I'm computing partial dependence plots to visualize the relationship between predictors (including interactions) and outcome. I study patients with brain tumours and mortality is very high (90%). I use random forest (randomForest package) to perform binary classification (dead yes/no). Moreover, I use the plotmo package, which appears to be outstanding for visualizing such relationships, to visualize the variable relationships. Below is the output from plotmo, where the interaction between age and metastasis is visualized:

enter image description here

My questions are actually noted on the image. Using the built-in partial dependence plots in the randomForest package does not help to clarify these things). Reading the package tutorials on CRAN did not help as well.

Please refer to the image above to see what is unclear regarding this.

I'm deeply grateful for any thoughts you guys may offer.

Best Answer

About the vertical axis:

The plotmo function calls predict internally to generate the graph. So the vertical axis will be plotted in whatever units predict returns for your model.

In your example for a randomForest model, the default prediction type is "response" (see the help page for predict.randomForest).
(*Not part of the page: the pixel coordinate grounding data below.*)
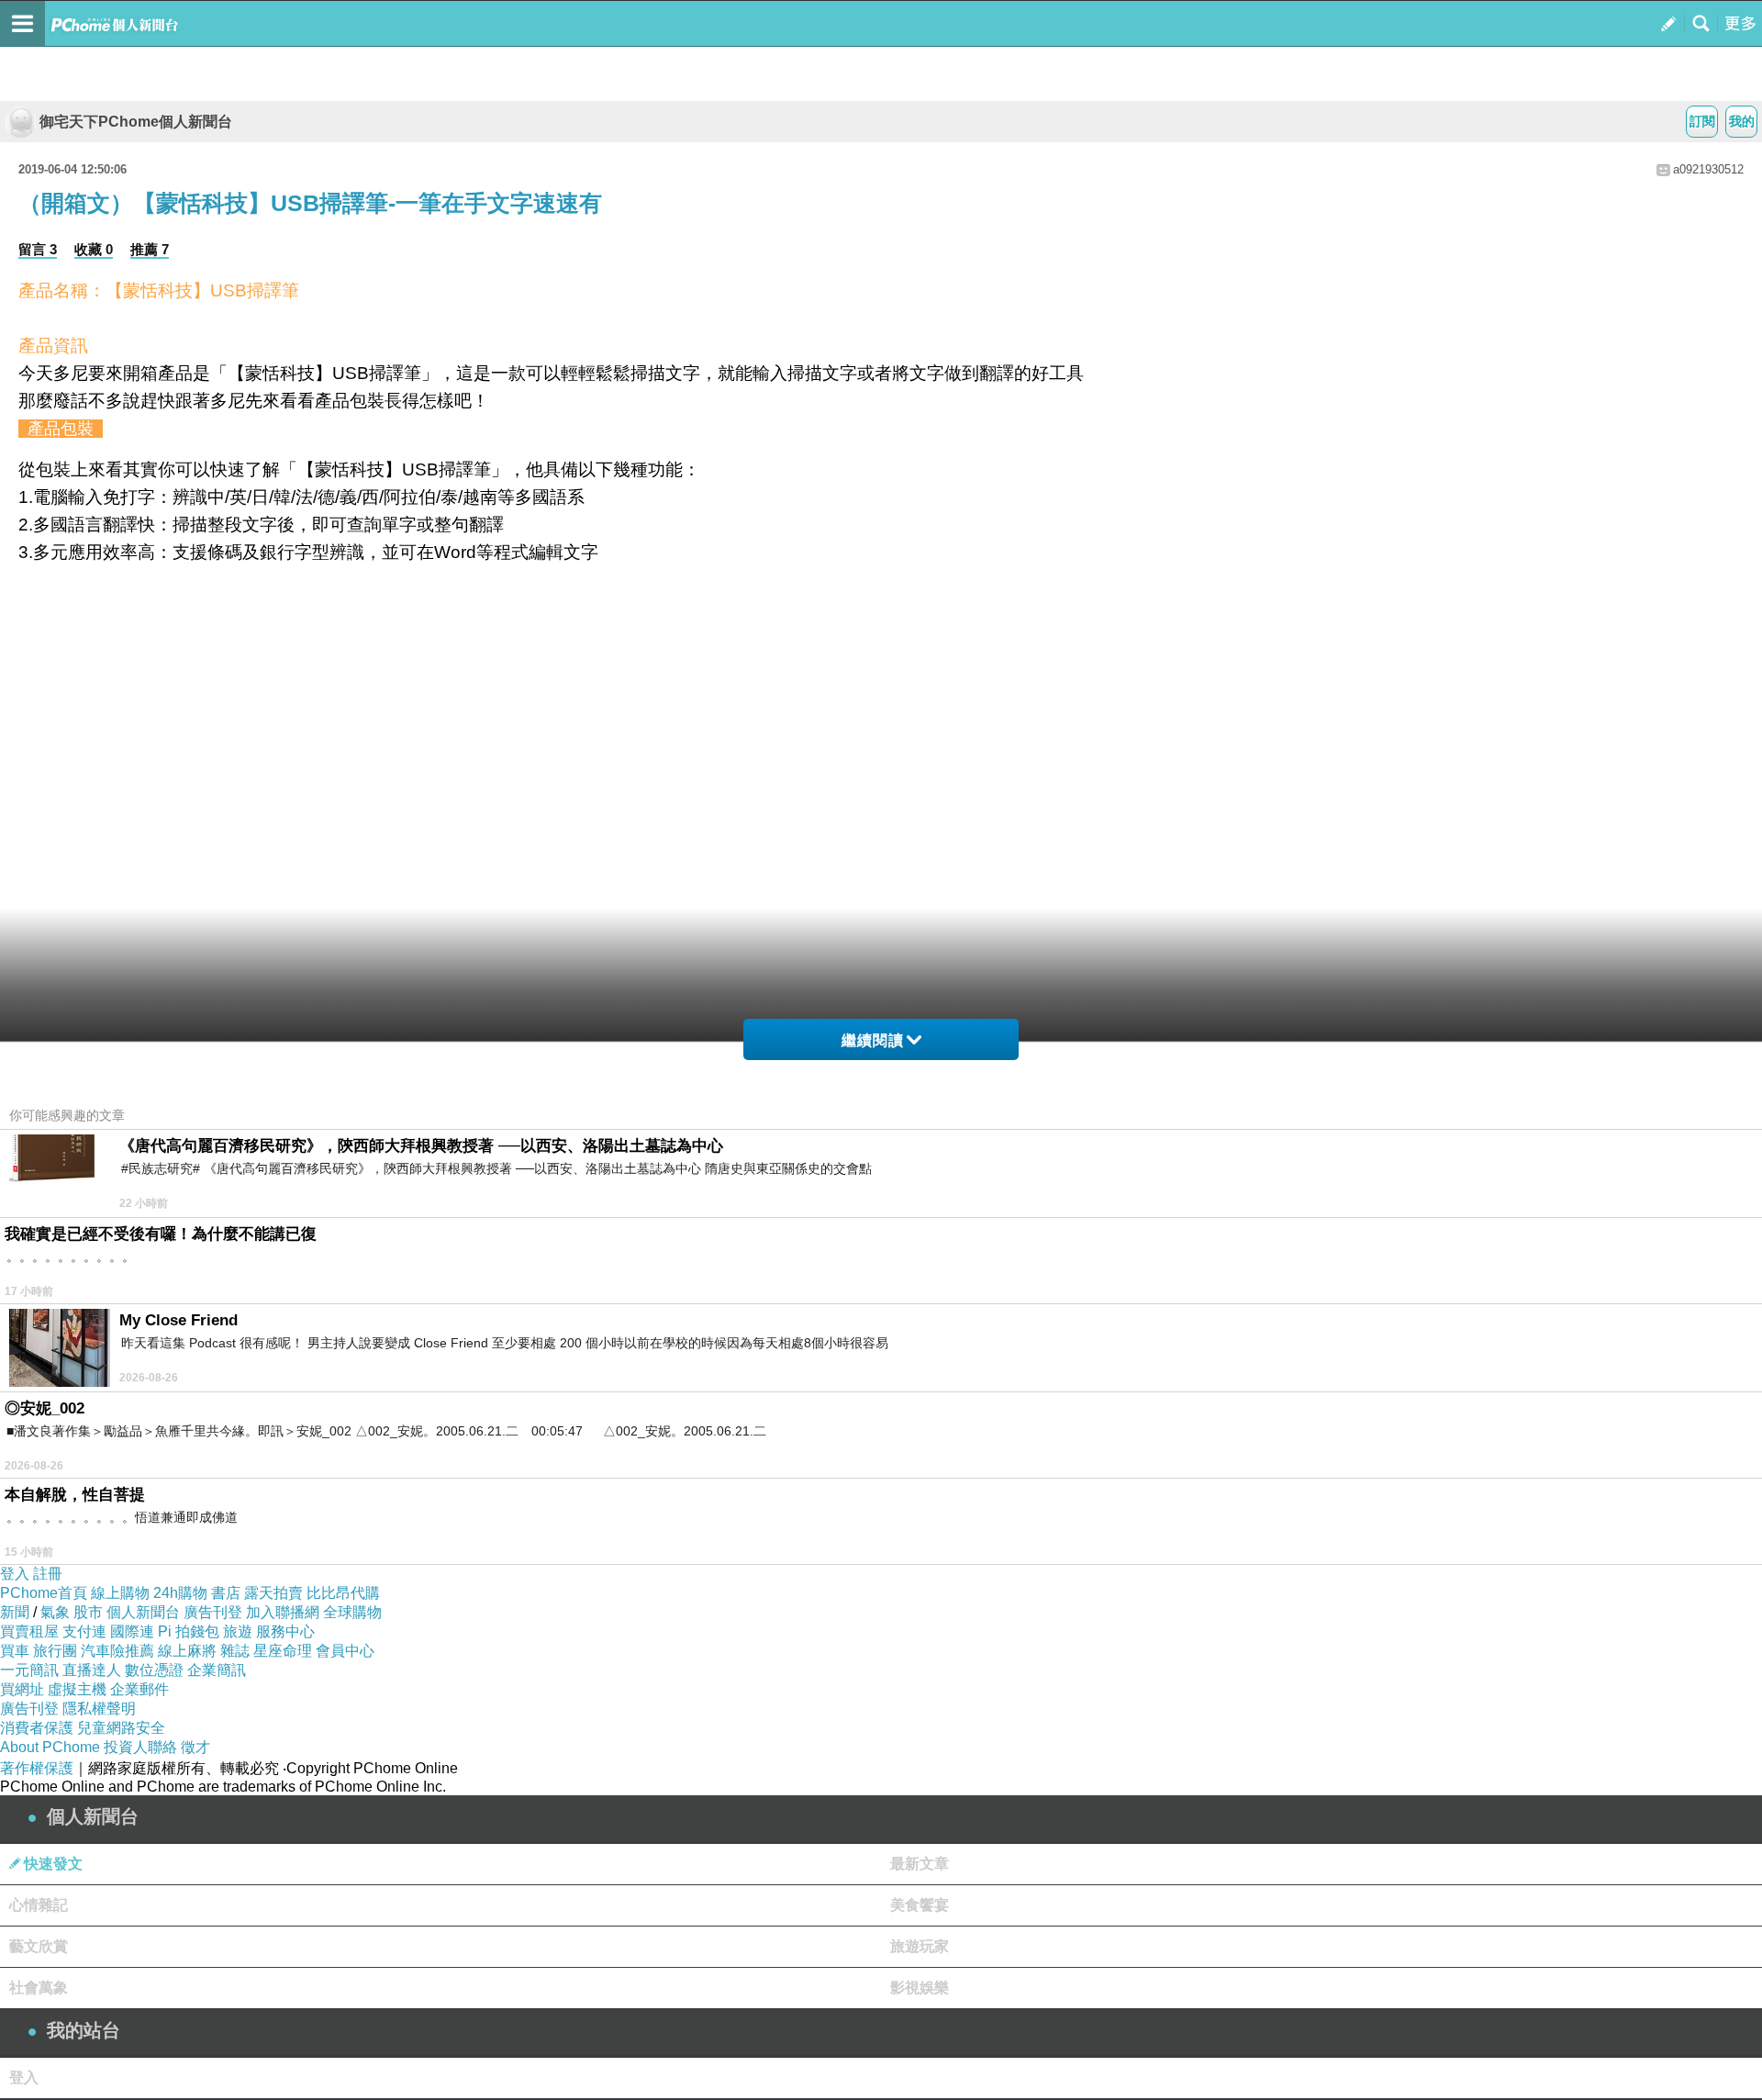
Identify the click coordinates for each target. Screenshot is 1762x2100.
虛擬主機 (77, 1689)
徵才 (195, 1747)
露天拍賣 (273, 1593)
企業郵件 (139, 1689)
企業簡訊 (216, 1670)
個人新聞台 (143, 1612)
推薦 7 (149, 249)
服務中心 (285, 1631)
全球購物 (352, 1612)
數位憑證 (154, 1670)
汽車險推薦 (117, 1651)
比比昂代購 (343, 1593)
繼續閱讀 (873, 1040)
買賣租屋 (29, 1631)
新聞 (14, 1612)
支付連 (84, 1631)
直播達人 (91, 1670)
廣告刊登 (213, 1612)
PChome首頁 (43, 1593)
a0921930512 (1708, 169)
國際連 (132, 1631)
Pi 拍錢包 (188, 1631)
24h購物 (180, 1593)
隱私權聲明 (99, 1708)
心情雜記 (38, 1905)
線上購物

Change this by passing type="prob" to plotmo, which plotmo will pass on internally to predict.randomForest.

For example (see the two graphs on the left):

library(rpart.plot); data(ptitanic)  # for ptitanic data
dat <- ptitanic[,c("survived", "sex", "pclass")] # classic example
library(randomForest)
mod <- randomForest(survived~., data=dat)
plotmo(mod) # default predict type is "response"
plotmo(mod, type="prob")

plot

About the horizontal axes:

Since the persp function accepts only numeric (not factor) arguments , plotmo converts factor variables to numeric before invoking persp internally. Thus a factor of say "blue", "green", "red" will be plotted as 1,2,3 in plotmo's perspplot (1,2,3 are the integers used internally by R to represent the factor).

Axis labels:

Get more information on the axes by invoking persp with ticktype="detailed". To do this, pass persp.ticktype="detailed" to plotmo (any plotmo argument prefixed by persp. gets passed on internally to the persp function, this is described near the bottom of the plotmo help page).

For example (see the two graphs on the right):

plotmo(mod, type="prob", persp.ticktype="detailed")
plotmo(mod, type="prob", persp.ticktype="detailed", persp.nticks=3)

Bear in mind that plotmo does automatic determination of the response axis range. See the ylim argument of plotmo and Section 5.4 of the vignette for the plotmo package. This automatic determination can sometimes cause surprising results.

To plot partial dependence graphs, don't forget that we need to pass type="partdep" to plotmo. See Chapters 1 and 9 of the plotmo vignette.